Pistol rounds and buckshot can do that too.
Yes but they tend to have less penetration than most rifle calibers.

Im not trying to be arguementitive, just defending my opinion:neener:
 
Double barrel shotgun in the bedroom safe with slugs and OO handy- I have an 87 lever action on order as a bedroom gun after an encounter with a BG with a knife in my yard the other night.
For outside my .22 sees off the evil Indian Mynas:uhoh:
 
First, I'm a fan of bullpup rifles. Well, not all bullpup rifles, but the two I've used extensively: the L85 and the AUG. Now I've never used the AUG 'under pressure' unless you count practical rifle etc, but the L85 handled fine in combat. I'd rather spent 2 milliseconds longer on a magazine change but have twice the barrel length to be honest. Both the AUG and the L85 are the most natural pointing and easy to shoot rifles I've ever used.
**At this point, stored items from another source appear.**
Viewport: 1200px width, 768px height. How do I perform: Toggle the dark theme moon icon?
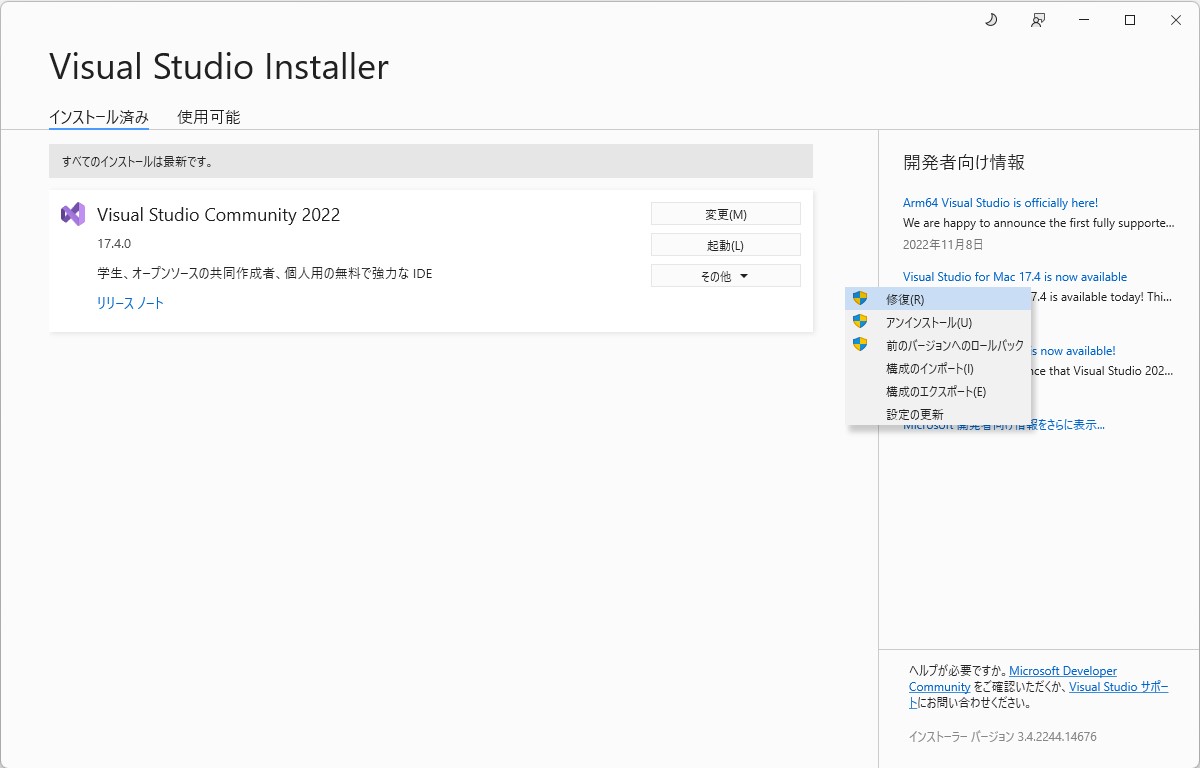pos(990,20)
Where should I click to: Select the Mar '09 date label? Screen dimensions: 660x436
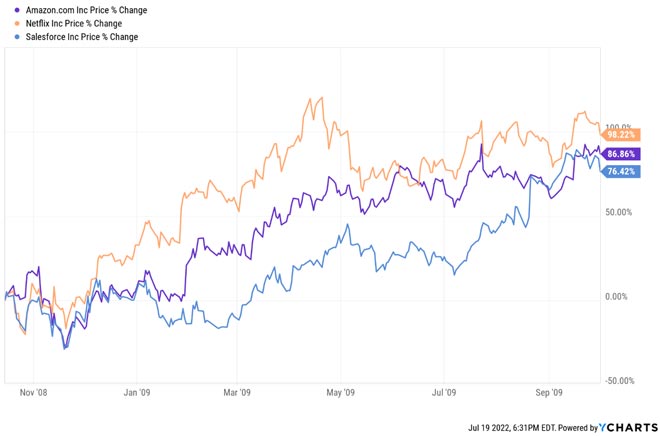pyautogui.click(x=237, y=393)
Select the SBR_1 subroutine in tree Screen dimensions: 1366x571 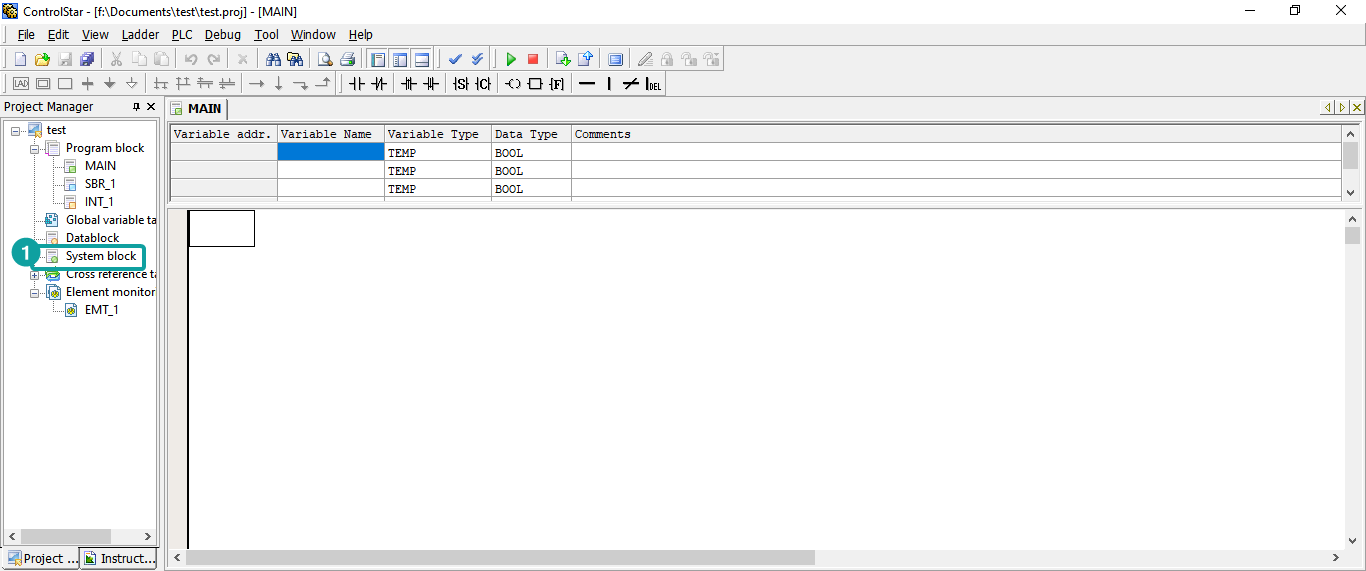coord(100,184)
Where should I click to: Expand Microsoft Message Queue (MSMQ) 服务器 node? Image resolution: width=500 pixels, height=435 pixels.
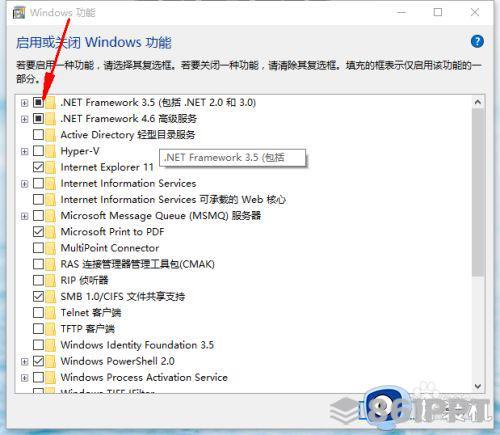point(24,216)
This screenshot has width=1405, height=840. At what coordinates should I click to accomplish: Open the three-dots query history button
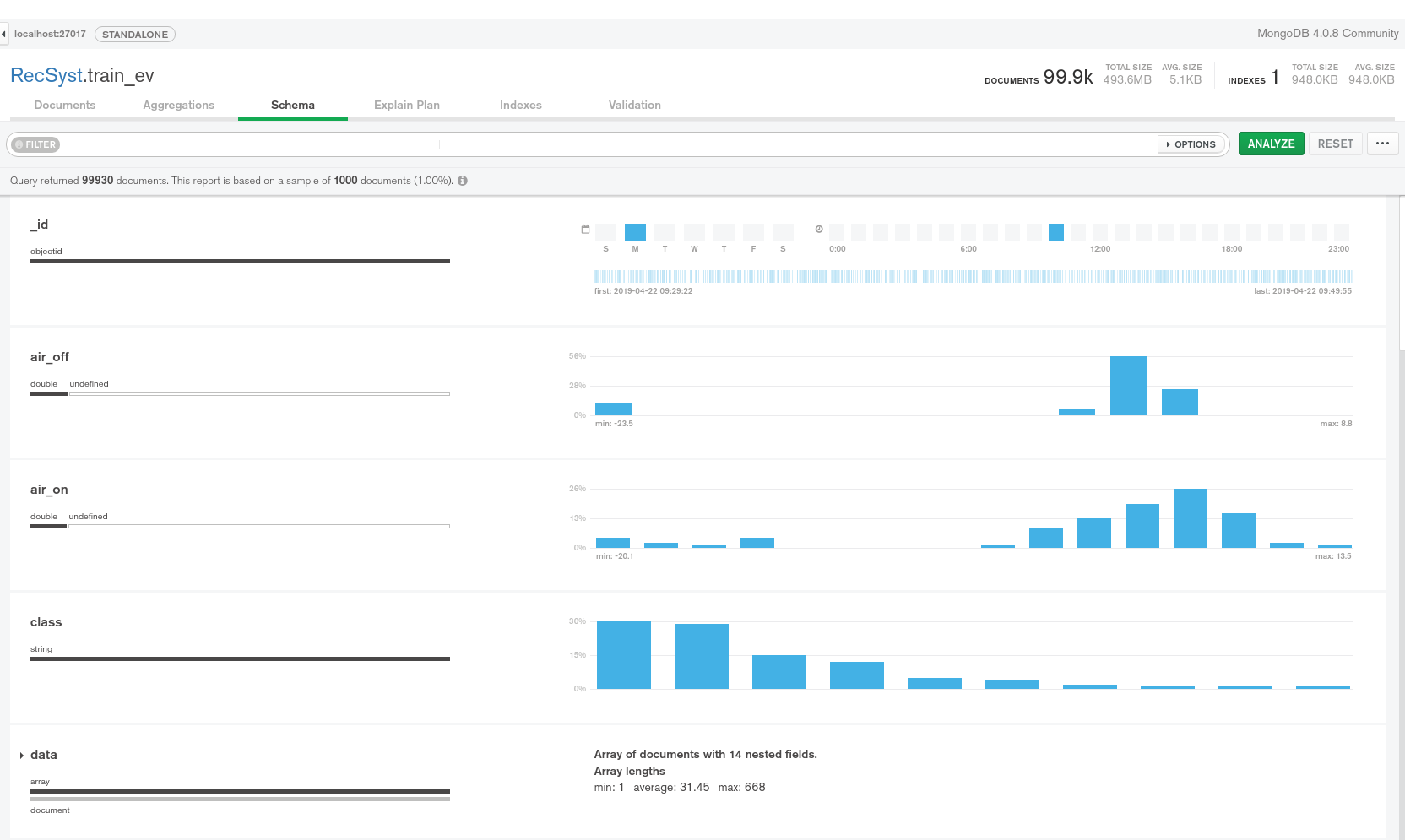pyautogui.click(x=1382, y=144)
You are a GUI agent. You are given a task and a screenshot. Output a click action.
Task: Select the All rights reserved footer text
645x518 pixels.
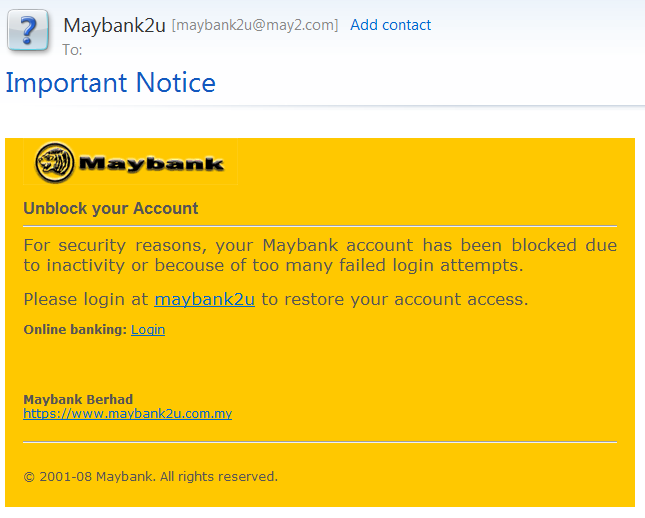pos(219,476)
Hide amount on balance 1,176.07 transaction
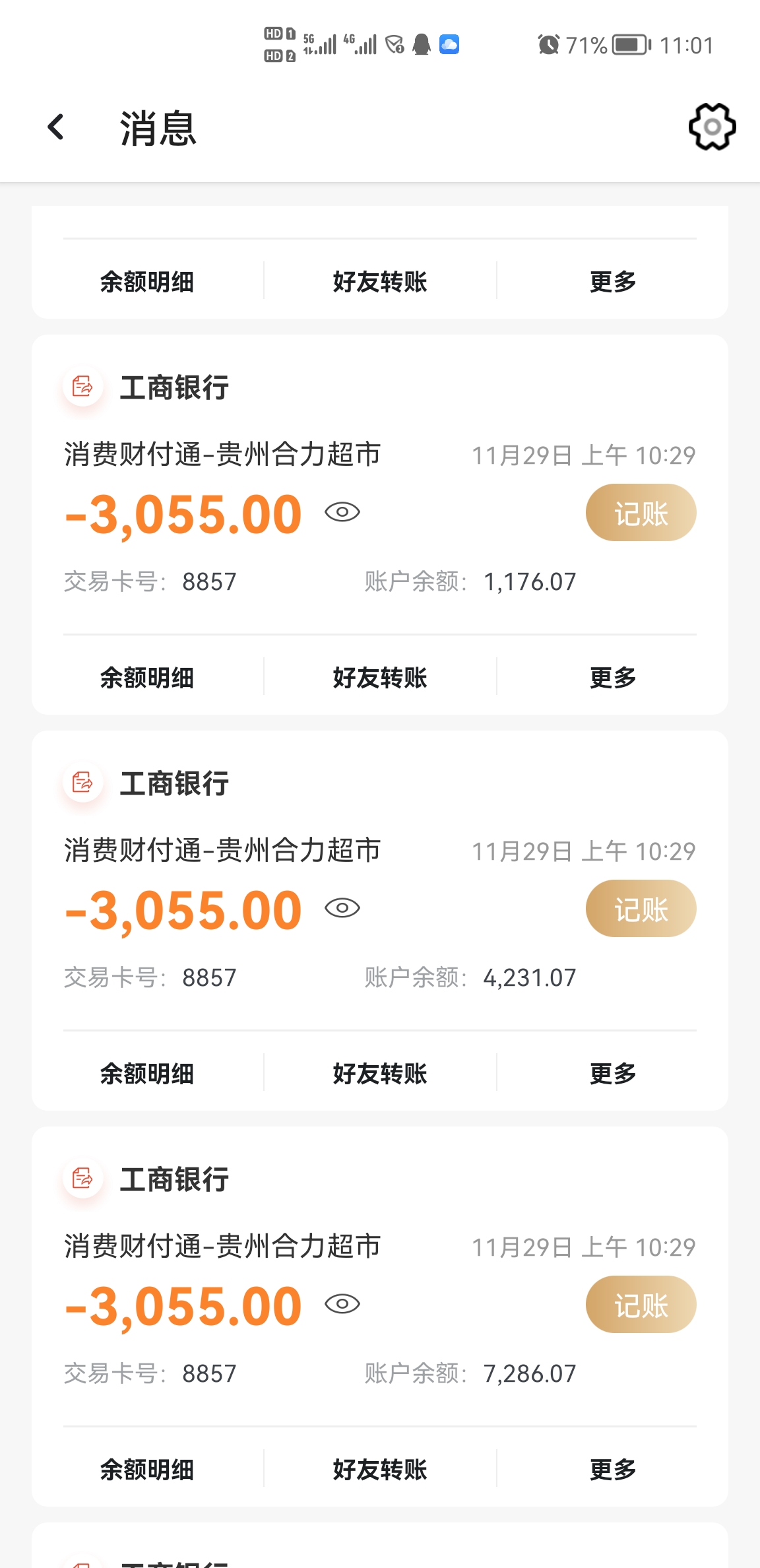The width and height of the screenshot is (760, 1568). point(342,512)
Second, I keep two of my guns loaded, the rest unloaded. The two I keep loaded, I reload everyday. Leaving rounds sitting in magazines lets them settle and become more comfortable so to speak. This can cause feeding problems, so if you do keep guns loaded, remember to reload the magazine or at least give it a good smack every evening (no need to hit it on a helmet like in the movies, the flat of your hand works just fine :rolleyes: ).
 
The two I keep loaded, I reload everyday. Leaving rounds sitting in magazines lets them settle and become more comfortable so to speak. This can cause feeding problems, so if you do keep guns loaded, remember to reload the magazine or at least give it a good smack every evening

in all the thousands of threads and posts on this subject I've read, I've never ever heard that before. I can't say it makes any sense, either. Normally, the question is "does it hurt your springs to leave the mags loaded" and the answer I assume you know is that "no, compression doesn't hurt them, it's the compression/decompression cycle that wears out springs".

in other words, what you're suggesting will weaken your springs over time, whereas leaving them loaded for 20 yrs without touching them will not.

what really gets me is your "settling" comment. please explain what you mean. your post seems to contradict itself, as what better way to settle the rounds than smacking them every day?
 
I am no longer in the military, but I still shoot as a civillian. In the military we were taught to slap magazine on our rifles, but as a civillian I just use a table edge or my leg when using box mags, and with internal magazines on shotguns and leverguns I just reload them.

When the magazine has been sat still for a long time, everything achieves a happy status, sometimes this isnt the best way for things to be. Smacking the mag makes all the internals move, so that any rounds that are slightly twisted will jump back under the pressure from the spring into the correct position for feeding, thus preventing stoppages.